The United States, under Richard Nixon, was in no mood to support Bangladesh's independence . Washington was rather supportive to Pakistan, despite the fact that its army was carrying out a large-scale massacre and other persecutions on unarmed Bengali civilians.
But the great American people, including Senator Edward Kennedy, did not agree with Nixon and Kissinger's Bangladesh policy. The influential U.S. media played their due role: they covered the Bangladesh genocide and mass rape quite extensively, to let the world know about the atrocities by a state military machine upon unarmed civilians. And Dan Coggin was one of those prominent journalists whose contribution to unbiased reporting in 1971 was enormous .
In his long career, Dan was not only a reporter per excellence in all his assignments, he also contributed immensely to ESCAP, producing documentaries and other creative writings . The speeches he wrote for ESCAP's regional inter-governmental meetings were variously technical, propagative, propositional and descriptive of socio-economic problems, with the aim of fostering inter-country action to accelerate development. An advocate for justice, Dan Coggin's major speeches in global forums, such as the UN, sought primarily to put the case of the majority of the world's neediest people in perspective.
Dan resigned from TIME in Mid-1972 to be editor of the Beirut-based Middle East newsmagazine SKETCH. But the growing hostilities in Beirut forced the magazine to close in late 1974. In January 1975, Dan moved to Jakarta to cover Indonesian issues, including the Pertamina financial crisis, for the Far Eastern Economic Review and The New York Times.

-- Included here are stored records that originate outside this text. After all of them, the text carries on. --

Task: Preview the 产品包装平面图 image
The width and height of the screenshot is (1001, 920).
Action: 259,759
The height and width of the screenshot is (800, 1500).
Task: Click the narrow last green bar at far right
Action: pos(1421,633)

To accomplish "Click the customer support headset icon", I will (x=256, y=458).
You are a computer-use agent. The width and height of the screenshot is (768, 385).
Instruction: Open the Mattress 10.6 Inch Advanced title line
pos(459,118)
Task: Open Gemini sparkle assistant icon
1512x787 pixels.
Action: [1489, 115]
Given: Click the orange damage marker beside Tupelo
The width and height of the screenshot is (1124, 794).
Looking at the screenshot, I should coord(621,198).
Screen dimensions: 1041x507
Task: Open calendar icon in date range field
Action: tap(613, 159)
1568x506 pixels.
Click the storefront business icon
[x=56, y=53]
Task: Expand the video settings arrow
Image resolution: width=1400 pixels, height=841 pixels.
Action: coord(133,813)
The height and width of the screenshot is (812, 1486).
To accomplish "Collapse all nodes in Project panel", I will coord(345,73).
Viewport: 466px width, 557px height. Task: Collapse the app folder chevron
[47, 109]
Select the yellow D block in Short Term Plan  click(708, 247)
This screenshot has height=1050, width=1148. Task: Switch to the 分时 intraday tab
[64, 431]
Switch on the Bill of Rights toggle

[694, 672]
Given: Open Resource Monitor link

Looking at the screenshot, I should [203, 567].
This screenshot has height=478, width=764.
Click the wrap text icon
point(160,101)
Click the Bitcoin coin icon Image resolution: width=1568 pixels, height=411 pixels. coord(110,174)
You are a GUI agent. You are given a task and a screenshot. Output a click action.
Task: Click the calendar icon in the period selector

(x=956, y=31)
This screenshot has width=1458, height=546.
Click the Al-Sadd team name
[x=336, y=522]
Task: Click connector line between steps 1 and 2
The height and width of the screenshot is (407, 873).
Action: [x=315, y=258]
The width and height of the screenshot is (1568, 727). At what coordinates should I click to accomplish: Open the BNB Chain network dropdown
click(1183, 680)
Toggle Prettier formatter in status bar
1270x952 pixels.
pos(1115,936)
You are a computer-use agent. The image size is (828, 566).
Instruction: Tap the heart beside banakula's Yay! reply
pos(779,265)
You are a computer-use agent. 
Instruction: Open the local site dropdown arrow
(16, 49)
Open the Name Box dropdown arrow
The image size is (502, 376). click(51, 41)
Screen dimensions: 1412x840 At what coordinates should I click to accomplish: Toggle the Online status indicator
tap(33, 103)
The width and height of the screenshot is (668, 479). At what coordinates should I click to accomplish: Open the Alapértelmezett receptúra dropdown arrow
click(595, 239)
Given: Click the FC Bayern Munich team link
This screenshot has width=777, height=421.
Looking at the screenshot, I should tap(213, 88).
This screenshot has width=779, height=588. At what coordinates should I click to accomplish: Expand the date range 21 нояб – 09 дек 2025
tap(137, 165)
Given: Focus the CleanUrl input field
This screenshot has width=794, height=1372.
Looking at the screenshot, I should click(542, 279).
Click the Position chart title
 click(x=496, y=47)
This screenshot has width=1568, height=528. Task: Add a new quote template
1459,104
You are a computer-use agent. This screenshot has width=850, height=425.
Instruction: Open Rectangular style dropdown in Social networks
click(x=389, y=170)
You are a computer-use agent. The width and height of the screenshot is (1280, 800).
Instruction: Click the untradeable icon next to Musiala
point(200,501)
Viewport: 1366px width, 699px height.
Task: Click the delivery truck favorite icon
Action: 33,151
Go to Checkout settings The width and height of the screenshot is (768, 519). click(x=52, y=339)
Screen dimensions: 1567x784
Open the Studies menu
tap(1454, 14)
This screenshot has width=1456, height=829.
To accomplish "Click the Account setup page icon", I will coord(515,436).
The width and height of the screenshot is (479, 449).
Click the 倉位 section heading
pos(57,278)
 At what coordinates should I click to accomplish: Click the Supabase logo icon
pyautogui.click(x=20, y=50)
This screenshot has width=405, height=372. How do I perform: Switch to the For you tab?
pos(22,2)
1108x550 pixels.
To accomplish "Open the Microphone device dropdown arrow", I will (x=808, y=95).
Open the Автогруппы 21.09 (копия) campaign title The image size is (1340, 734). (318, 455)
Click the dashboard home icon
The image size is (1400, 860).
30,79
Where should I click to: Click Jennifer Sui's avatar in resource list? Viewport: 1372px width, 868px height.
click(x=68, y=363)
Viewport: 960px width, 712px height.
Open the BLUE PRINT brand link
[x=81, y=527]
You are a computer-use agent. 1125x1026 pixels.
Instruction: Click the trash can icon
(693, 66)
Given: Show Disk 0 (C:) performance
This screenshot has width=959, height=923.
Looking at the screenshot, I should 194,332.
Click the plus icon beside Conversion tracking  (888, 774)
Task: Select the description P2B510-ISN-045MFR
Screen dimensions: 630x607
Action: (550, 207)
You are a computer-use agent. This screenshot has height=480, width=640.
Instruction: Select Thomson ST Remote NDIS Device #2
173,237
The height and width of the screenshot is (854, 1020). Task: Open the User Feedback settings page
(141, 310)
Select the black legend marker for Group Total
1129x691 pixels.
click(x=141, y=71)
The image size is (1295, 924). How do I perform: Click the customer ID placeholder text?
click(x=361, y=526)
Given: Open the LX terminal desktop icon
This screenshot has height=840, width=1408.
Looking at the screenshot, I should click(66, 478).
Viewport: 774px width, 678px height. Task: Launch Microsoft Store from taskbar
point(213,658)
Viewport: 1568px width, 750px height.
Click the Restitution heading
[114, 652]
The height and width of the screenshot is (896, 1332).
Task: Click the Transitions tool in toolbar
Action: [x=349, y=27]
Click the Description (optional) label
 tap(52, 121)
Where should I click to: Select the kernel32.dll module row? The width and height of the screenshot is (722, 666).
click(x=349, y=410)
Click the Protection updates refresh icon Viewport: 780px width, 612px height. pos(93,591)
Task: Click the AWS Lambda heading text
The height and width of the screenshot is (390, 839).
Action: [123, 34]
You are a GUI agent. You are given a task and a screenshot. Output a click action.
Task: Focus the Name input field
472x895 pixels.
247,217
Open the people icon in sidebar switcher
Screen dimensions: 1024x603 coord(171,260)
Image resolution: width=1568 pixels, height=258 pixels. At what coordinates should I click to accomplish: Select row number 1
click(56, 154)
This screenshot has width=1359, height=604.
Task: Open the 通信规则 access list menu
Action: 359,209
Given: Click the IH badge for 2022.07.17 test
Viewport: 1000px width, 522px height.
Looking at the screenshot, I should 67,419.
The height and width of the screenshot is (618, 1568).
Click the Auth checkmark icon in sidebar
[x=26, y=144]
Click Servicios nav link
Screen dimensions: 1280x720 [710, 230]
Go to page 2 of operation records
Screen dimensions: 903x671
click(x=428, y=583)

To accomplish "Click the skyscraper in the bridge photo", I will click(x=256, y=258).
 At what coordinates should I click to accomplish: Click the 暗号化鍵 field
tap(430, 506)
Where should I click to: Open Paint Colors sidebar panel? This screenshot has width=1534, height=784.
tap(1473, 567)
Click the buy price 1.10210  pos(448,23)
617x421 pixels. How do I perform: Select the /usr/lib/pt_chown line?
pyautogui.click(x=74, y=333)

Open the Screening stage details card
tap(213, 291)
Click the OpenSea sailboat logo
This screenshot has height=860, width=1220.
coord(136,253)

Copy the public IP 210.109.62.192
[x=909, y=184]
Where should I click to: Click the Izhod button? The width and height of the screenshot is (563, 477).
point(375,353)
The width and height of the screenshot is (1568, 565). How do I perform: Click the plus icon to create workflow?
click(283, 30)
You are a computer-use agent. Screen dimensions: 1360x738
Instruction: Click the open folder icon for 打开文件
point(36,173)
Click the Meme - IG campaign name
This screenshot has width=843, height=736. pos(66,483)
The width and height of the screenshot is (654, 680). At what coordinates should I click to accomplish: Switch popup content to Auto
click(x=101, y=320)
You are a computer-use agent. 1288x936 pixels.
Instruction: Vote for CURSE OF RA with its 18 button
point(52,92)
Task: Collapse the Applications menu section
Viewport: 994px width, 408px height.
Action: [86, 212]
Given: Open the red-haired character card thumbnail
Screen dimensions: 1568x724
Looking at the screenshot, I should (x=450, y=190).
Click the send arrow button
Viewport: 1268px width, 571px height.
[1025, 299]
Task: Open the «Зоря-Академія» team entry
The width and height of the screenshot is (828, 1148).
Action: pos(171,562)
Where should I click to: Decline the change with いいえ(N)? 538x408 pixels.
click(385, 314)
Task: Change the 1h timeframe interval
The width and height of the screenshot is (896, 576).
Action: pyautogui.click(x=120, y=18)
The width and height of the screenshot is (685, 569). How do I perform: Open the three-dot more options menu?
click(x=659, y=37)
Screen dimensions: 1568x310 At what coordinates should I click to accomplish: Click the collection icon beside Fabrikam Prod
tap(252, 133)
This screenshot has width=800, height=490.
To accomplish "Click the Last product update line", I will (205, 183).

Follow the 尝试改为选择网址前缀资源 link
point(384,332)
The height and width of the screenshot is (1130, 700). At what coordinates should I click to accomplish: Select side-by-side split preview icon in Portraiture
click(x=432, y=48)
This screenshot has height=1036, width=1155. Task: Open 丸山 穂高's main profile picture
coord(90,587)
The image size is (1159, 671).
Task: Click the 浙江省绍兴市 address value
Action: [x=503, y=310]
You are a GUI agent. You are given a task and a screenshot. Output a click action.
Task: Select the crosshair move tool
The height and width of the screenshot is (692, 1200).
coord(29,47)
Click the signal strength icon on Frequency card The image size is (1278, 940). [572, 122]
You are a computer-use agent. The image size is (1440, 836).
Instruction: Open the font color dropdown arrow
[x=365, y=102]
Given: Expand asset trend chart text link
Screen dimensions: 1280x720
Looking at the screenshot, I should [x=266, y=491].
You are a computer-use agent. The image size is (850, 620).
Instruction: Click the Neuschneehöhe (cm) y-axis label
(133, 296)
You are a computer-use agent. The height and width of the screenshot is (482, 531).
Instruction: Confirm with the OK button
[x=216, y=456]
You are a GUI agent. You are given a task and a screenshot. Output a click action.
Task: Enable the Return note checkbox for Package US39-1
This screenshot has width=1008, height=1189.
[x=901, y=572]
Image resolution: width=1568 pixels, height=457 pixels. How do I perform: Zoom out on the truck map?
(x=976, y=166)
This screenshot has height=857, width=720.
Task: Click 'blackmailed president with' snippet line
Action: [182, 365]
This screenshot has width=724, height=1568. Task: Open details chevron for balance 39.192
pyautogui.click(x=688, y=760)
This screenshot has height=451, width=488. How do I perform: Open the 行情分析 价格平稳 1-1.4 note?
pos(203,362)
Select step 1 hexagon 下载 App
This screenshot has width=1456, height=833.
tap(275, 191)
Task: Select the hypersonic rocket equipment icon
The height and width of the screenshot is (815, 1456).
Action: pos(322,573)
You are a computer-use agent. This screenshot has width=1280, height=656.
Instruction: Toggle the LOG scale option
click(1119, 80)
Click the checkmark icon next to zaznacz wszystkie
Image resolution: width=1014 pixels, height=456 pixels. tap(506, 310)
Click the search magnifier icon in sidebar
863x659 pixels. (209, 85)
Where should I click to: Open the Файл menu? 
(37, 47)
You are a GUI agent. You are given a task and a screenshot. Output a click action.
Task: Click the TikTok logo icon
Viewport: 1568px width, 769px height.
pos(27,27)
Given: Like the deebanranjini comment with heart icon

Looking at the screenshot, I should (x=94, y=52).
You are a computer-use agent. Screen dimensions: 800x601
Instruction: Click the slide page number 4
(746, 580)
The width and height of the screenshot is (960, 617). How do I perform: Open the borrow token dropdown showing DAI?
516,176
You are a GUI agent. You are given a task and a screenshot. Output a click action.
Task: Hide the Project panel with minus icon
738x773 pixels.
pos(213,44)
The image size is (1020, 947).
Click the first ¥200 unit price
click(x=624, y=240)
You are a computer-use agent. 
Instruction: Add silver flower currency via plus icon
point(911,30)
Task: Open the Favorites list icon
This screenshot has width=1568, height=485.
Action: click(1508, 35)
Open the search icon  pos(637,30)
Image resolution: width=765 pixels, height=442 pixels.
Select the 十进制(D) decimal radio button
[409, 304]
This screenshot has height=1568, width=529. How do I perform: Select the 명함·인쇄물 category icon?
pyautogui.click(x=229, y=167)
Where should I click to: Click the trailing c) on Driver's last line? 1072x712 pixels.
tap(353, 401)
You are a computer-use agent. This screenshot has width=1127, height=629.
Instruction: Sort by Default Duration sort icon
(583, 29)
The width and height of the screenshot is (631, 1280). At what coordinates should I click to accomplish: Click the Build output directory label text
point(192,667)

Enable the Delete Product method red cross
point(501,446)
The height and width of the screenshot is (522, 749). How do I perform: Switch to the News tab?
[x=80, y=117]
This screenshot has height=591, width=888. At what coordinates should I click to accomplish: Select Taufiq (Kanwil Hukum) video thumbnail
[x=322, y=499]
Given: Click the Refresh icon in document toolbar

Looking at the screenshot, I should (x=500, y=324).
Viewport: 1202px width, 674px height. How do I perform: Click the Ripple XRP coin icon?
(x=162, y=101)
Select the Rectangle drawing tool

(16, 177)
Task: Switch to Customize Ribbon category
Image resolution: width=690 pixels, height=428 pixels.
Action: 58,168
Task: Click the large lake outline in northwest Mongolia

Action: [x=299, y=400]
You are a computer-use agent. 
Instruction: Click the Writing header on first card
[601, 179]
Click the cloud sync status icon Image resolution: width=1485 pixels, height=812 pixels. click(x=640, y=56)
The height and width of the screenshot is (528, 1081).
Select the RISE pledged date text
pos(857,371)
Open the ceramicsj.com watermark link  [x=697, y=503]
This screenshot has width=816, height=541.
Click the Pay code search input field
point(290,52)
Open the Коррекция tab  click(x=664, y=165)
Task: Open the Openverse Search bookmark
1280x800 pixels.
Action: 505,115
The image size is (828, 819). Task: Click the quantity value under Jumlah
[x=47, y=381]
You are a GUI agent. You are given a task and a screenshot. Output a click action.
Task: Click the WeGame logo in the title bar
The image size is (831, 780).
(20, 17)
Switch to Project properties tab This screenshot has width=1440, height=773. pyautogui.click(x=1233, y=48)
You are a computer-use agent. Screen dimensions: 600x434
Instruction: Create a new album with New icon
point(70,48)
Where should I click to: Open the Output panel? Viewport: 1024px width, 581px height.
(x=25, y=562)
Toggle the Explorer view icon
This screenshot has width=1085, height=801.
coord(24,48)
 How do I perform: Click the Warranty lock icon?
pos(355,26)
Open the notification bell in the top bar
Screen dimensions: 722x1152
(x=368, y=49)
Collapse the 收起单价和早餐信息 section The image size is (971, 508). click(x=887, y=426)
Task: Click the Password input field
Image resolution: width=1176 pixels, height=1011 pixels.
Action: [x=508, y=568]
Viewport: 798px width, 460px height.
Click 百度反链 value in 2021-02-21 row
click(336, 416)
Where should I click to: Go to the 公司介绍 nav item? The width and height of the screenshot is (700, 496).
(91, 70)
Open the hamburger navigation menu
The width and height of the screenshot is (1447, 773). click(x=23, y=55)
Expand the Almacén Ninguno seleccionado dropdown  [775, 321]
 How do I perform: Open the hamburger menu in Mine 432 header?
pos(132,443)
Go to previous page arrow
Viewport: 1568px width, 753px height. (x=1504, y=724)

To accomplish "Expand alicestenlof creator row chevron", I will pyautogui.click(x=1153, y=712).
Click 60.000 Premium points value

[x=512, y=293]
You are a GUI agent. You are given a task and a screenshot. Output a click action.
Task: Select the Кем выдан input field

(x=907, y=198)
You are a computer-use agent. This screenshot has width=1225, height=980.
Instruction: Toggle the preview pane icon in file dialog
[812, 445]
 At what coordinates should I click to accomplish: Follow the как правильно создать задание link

In early 1976, as editor-in-chief, Dan Coggin undertook a project in Jeddah by launching the English-language daily Saudi Gazette. He freelanced in the United States briefly in late 1976 before moving to Hong Kong to join The Star. He was also in the serious investigative business monthly INSIGHT, in Hong Kong, as assistant editor until moving to Bangkok in early 1978 as editor-in-chief of two daily newspapers.
Based in Beirut, Saigon, New Delhi, Singapore and Jakarta, responsible for TIME magazine's news coverage at various times in nearly forty countries from North Africa eastward throughout the Middle East and Asia, Dan Coggin covered spot news and wrote analyses of political, military and economic developments, including of the Vietnam War during the peak 1966-1968 period, the 1970 invasion of Cambodia, Indonesia's 1965-66 anti-communist bloodbath, the Middle East turmoil, two India- Pakistan conflicts and the birth of Bangladesh in 1971. He wrote book-length reports on the Vietcong and the Indonesian upheaval. He has to his credit extensive interviews of the late Ahmed Sukamo, Gamal Abdel Nasser, Pandit Jawaharlal Nehru, Indira Gandhi and Yasser Arafat, among others.
Dan was one of the few Western journalists who interviewed Bangabandhu Sheikh Mujibur Rahman just before March 25, 1971, when the Pakistan military arrested the Bangladesh leader following the launch of 'Operation Searchlight' in Dhaka.
Although he began his career as a domestic reporter, Dan covered the Indian subcontinent quite extensively. He is one of the great reporters who covered President Kennedy's assassination in the mid-sixties . In Georgia and Alabama, in the early years, he covered racial problems, state politics, crime and sports.
Dan Coggin understood the need to serve the cause of humanity and justice, putting his pen precisely opposite to what his country's government did in 1971. We deeply mourn the death of Dan Coggin, the great friend of Bangladesh.